The privately funded component includes a mini-Main Street, with stores and a five-story apartment building between the tracks and the rear of stores facing Lancaster Avenue. But in December, Dranoff said, during a design check with all parties, he learned of Amtrak's aim to upgrade its electrification system a decade from now. To do that, Amtrak would need to wedge its catenary towers - which carry overhead wires providing power for some trains - into the edges of the planned garage.

Dranoff said he hadn't known of the planned upgrade when designs were drawn. "It's very simple," he said Wednesday. "We have run into a snag that is very technical in nature, and has nothing to do with the viability of the project. We're arguing over a few feet and inches."

(Amtrak issued a statement saying that in July, it had alerted township engineers working with Dranoff "of the deficiencies in their plan." The statement also said Amtrak notified Dranoff's engineers Thursday "that we resolved electrical clearance issues relative to the proposed buildings [and] we are encouraged that the parties are working together to advance this project.")

Dranoff said the township, the developer, and Amtrak "came to loggerheads" over how to tweak the design to allow for the towers. He, too, said things were being ironed out. "They're trying to do that right now," Dranoff said. "Hopefully, we'll get this worked out in the summertime."

The developer estimated that the project was six months behind schedule. Under the extension, all project deadlines would be rolled back a year, including groundbreaking, which would occur by the end of 2013.

"I'm going to be forthright," Dranoff said. "These issues aren't attributable to us. We can't proceed on the private end of the project until the public end is in place."

Funding for the public portion of the project is a separate hurdle. Last year, Dranoff and township leaders said they were counting on $5.8 million from the Federal Transit Administration - the money Gerlach helped secure - plus $6 million in state funding for the garage, $10 million from SEPTA, and $250,000 from Montgomery County.

In testimony Friday at St. Joseph's University, SEPTA's Casey told a joint hearing of the state House transportation and policy committees that insufficient funding was forcing the agency to cut $110 million from its capital budget for the fiscal year starting July 1.

"The U.S. Department of Transportation's recent rejection of the application to toll Interstate 80 will have an immediate and significant impact on SEPTA's capital investment program," Casey testified.

SEPTA spokesman Andrew Busch said he could not predict when money for the Ardmore project might be restored.

The public part of the Ardmore project's funding faces a $20 million to $30 million gap, all parties agreed.
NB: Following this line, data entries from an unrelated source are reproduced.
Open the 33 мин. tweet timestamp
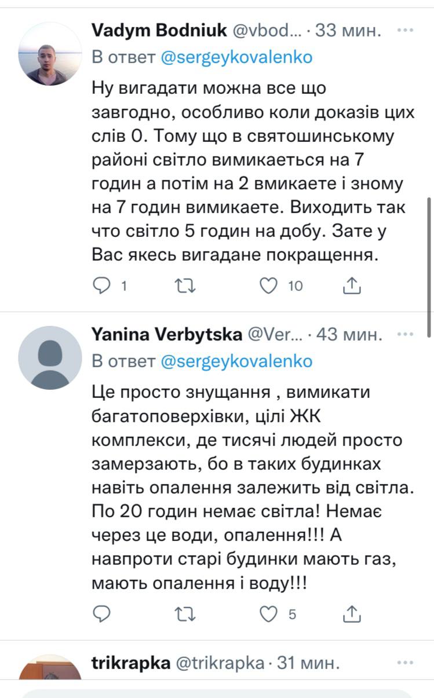 (x=348, y=31)
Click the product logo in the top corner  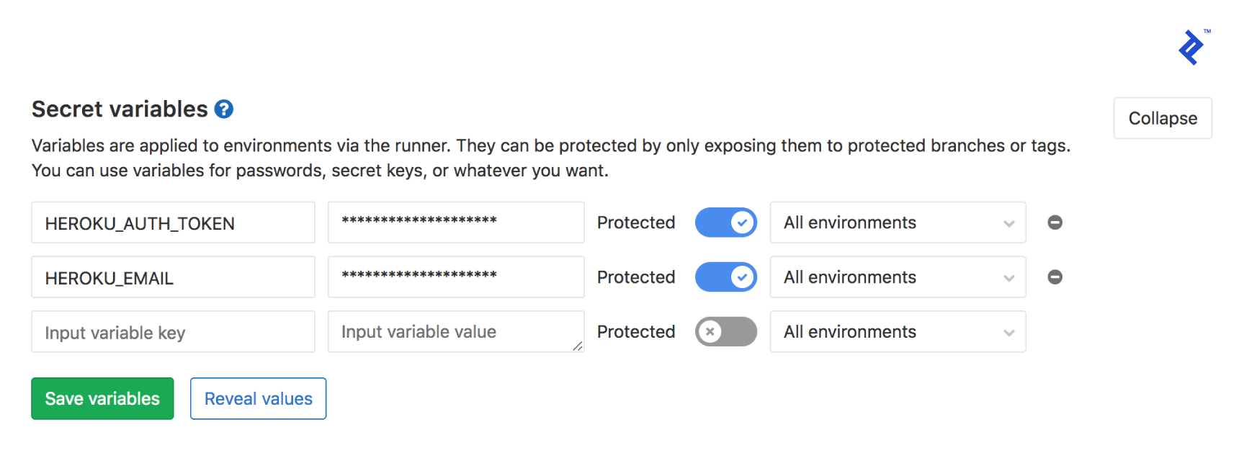1190,47
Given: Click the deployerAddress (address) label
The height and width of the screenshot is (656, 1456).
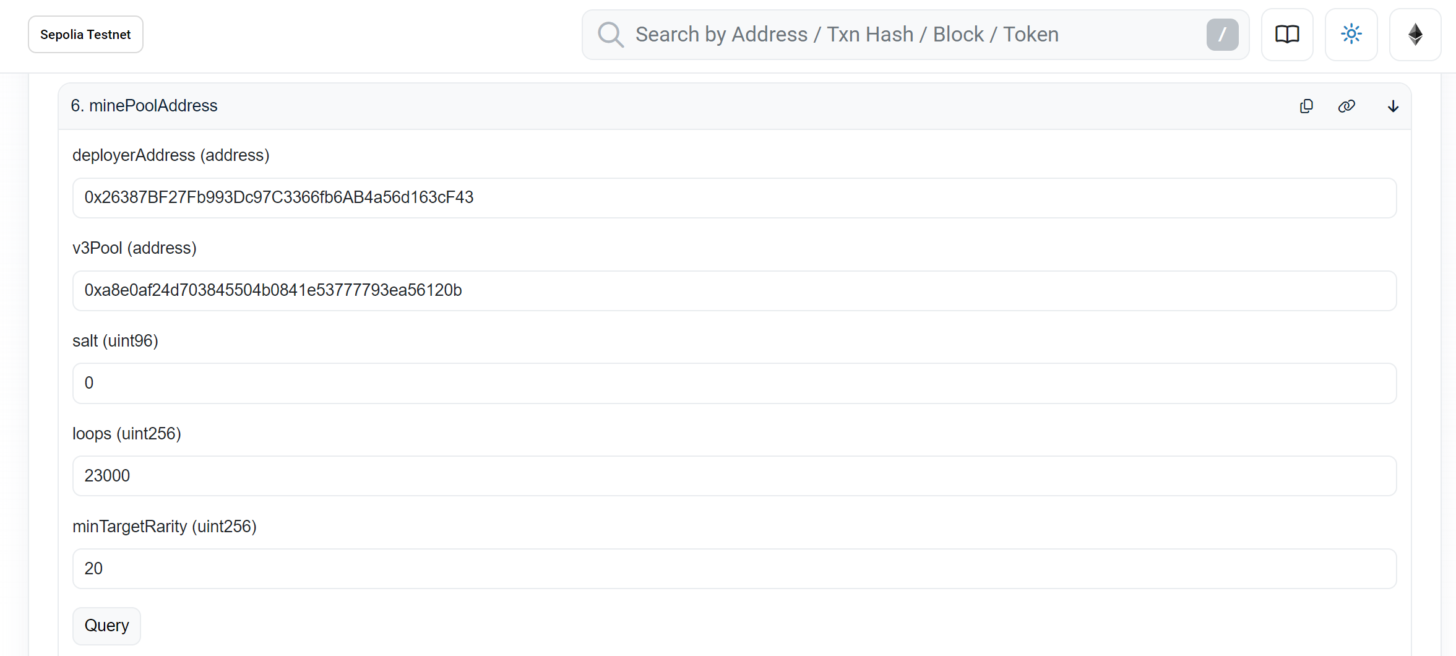Looking at the screenshot, I should [x=171, y=155].
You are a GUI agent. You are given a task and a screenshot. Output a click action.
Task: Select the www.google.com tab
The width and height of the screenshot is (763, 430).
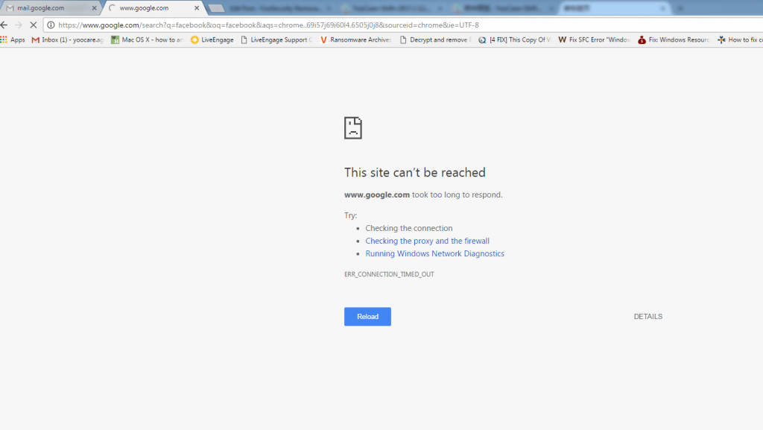[149, 7]
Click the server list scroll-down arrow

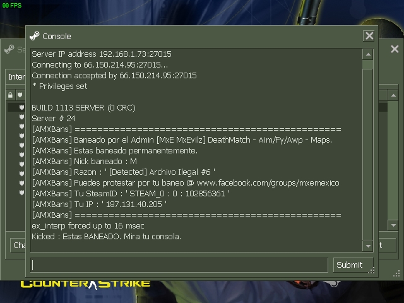coord(393,225)
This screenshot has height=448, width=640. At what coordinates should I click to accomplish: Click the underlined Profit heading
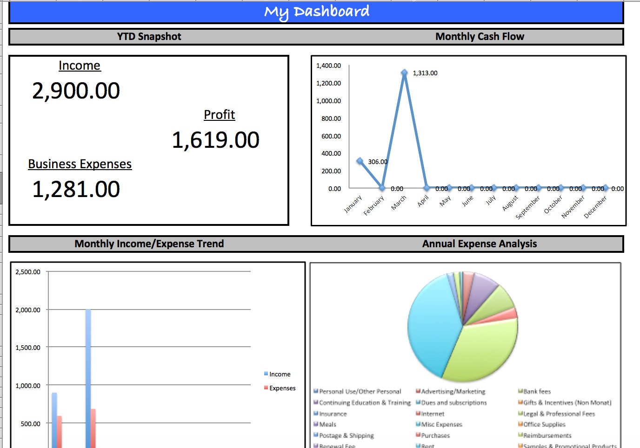(219, 115)
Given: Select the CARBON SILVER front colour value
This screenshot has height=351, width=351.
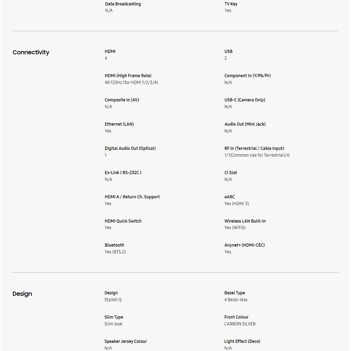Looking at the screenshot, I should [240, 324].
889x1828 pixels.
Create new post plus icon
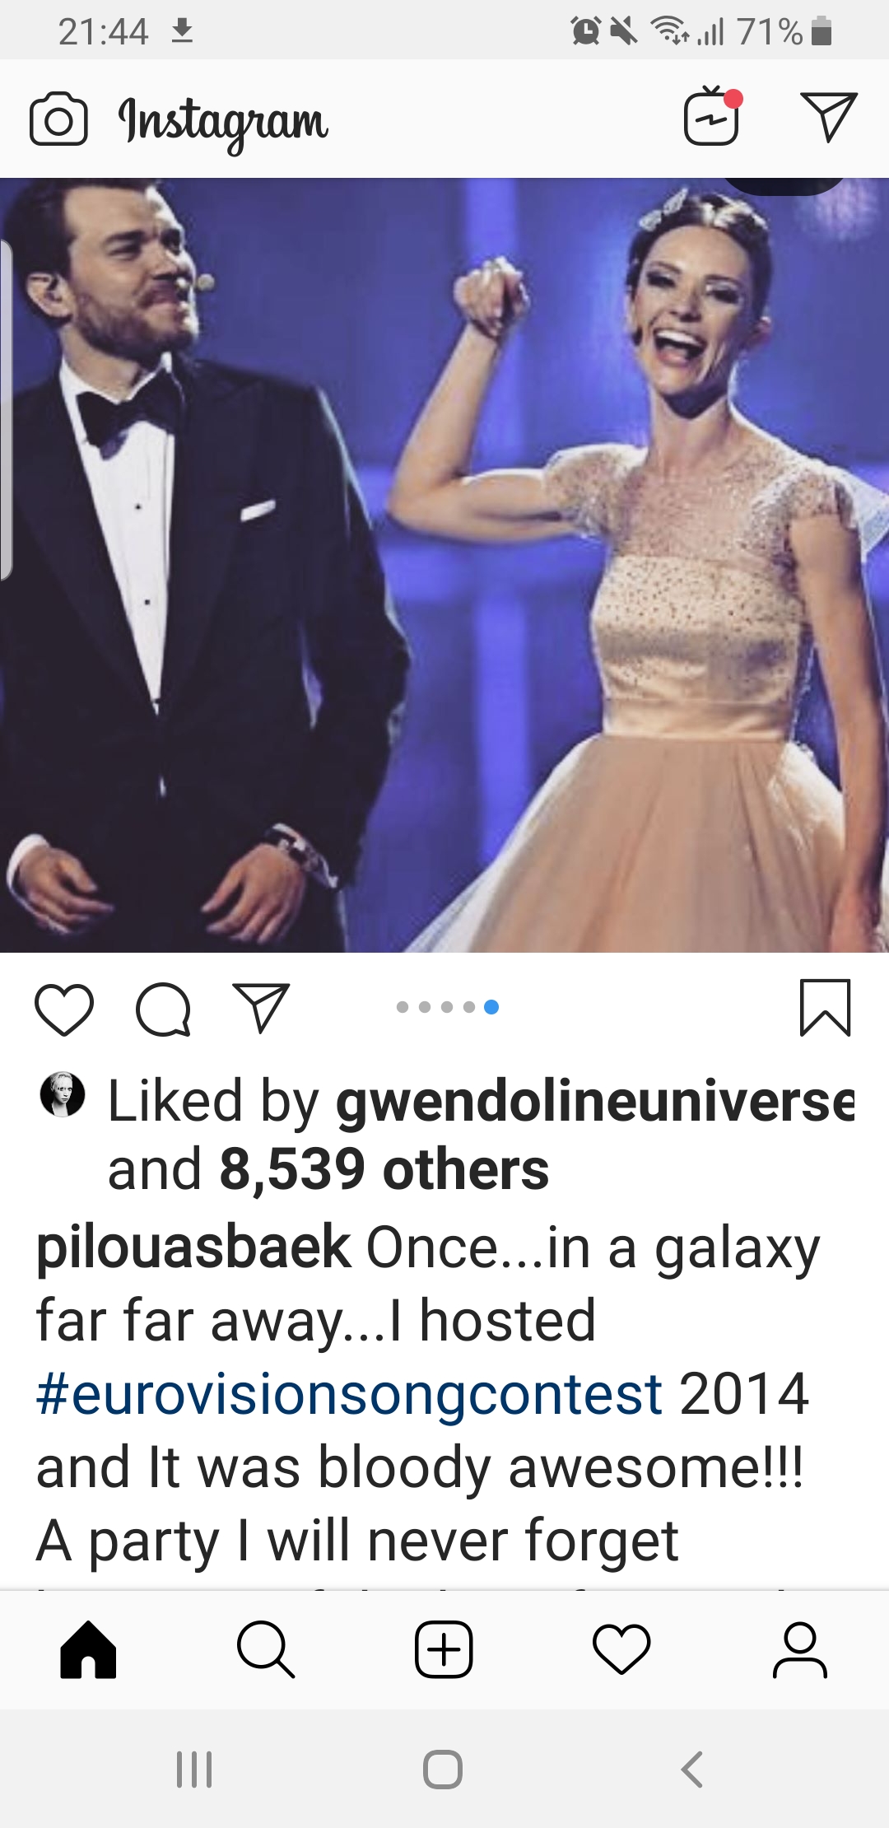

Where the money will come from isn't clear - but the project never was 100 percent funded, Township Commissioner V. Scott Zelov said.

"There are funding uncertainties," he said, "but there have been funding uncertainties from the beginning." Zelov said he still had "confidence in Dranoff Properties based on their track record and their commitment to the project."

Sen. Arlen Specter (D., Pa.) has included a request for $10 million in a federal transportation bill, Dranoff and Zelov said. But Zelov cautioned against regarding that as a surefire replacement for SEPTA's piece.

Meanwhile, all parties are beating the bushes for other funding sources. "This is routine," Dranoff said. "We remain as committed as ever."

Christine Vilardo, who heads a business-district group called the Ardmore Initiative, said she regarded the extension as just another blip on the project's horizon.

If the project takes longer, "it's frustrating, but so be it, Vilardo said. "We believe everybody means what they say. We remain optimistic."